The Early Days: Timothy Findley’s Life and Impact

Sponsored by Wilfrid Laurier University Press

Recorded on 11/11/2020
Posted in The Authority File

Episode 164

What did you want to be when you were growing up? A doctor? An astronaut? A princess? As it turns out, most of our career ambitions at five, eleven, twenty-years-old don’t end up becoming a reality. The world shifts, as do our interests, talents, and prospects.

Timothy Findley, the acclaimed Canadian author and playwright, originally set his sights on acting. Encouraged by a few minor roles at the Stratford Festival in Ontario, he moved to London to live with the Guinness family and study the craft. He spent most of the next decade playing bit parts, which led to many dissatisfied journal entries and disillusionment with the discipline.
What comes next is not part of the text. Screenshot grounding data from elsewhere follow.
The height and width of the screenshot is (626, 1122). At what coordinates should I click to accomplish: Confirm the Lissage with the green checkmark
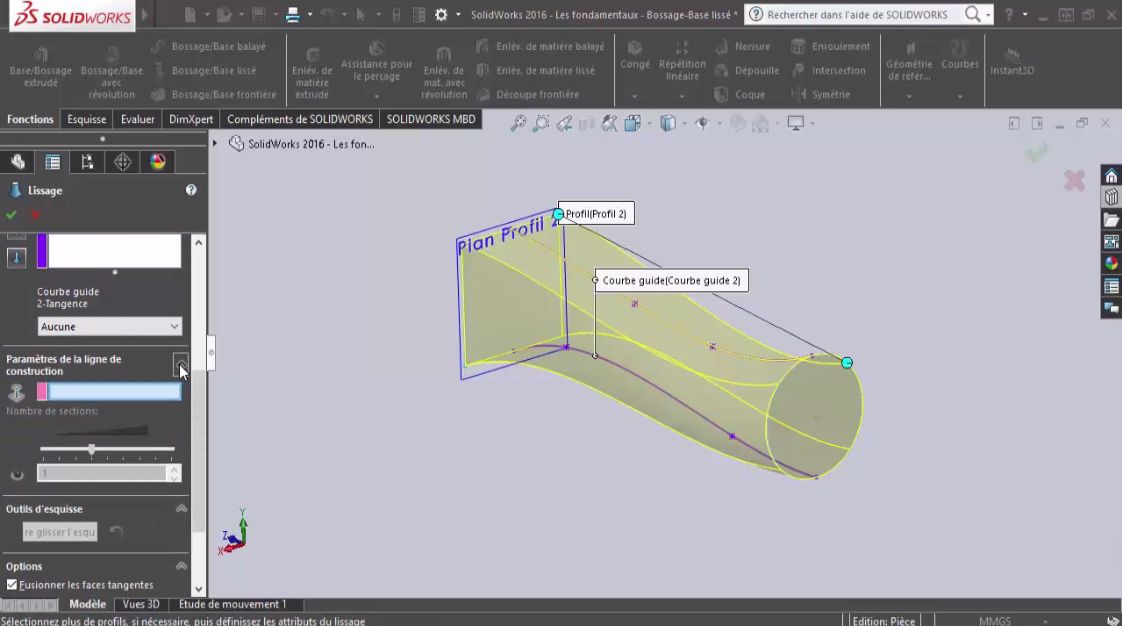[12, 214]
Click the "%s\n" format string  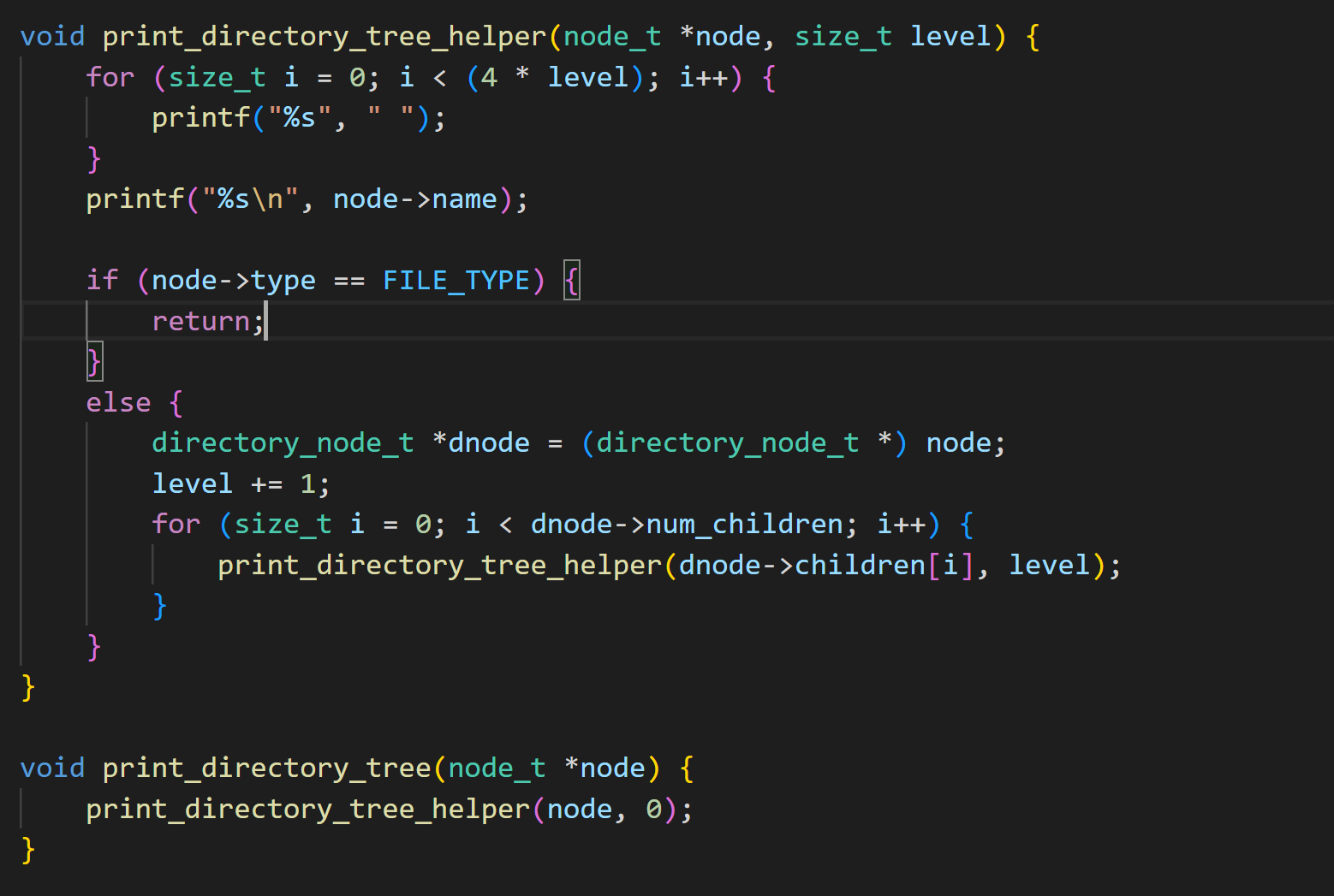pos(250,199)
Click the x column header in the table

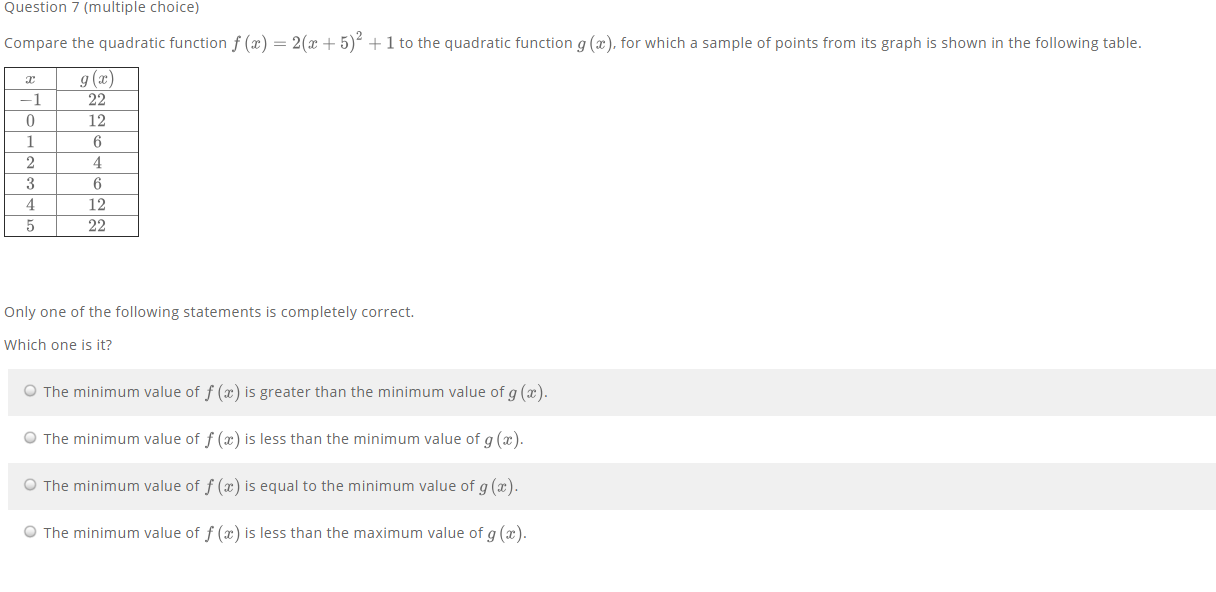pos(31,78)
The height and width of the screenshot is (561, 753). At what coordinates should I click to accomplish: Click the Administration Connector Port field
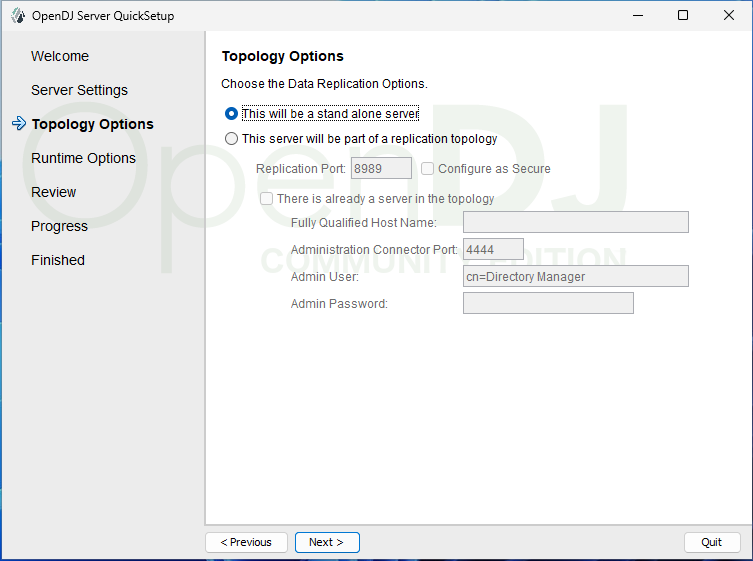pos(493,249)
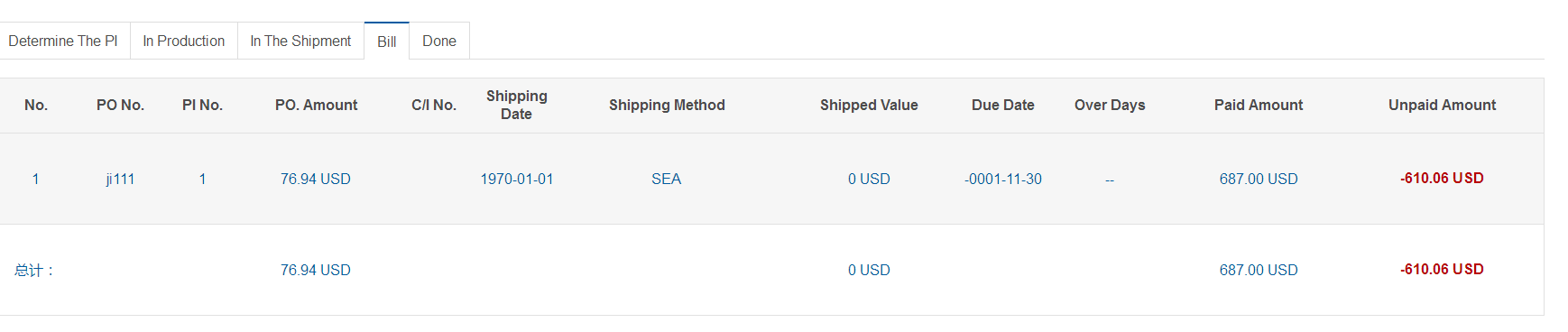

In this second episode, Sherrill Grace, the author of his biography Tiff: A Life of Timothy Findley, discusses how the pains of traveling actor life—lousy food, unpleasant living spaces—added to Findley’s impatience and ambition for better things. Sherrill also touches on his journal entries and short plays that led to his transition into writing. As she notes, in hindsight, his talent was there all along: “I remember saying to myself at one point, ‘why is it taking so long for you, kid, to see who you really are here?’ It’s there.”


About the guest:

Sherrill Grace
University Killam Professor Emerita
University of British Columbia

Sherrill Grace, OC, FRSC, is a University Killam Professor Emerita at the University of British Columbia. She specializes in Canadian literature and culture and has published extensively in these areas. Her recent books include Inventing Tom Thomson (2004), Canada and the Idea of North (2007), Making Theatre: A Life of Sharon Pollock (2008), and Landscapes of War and Memory (2014).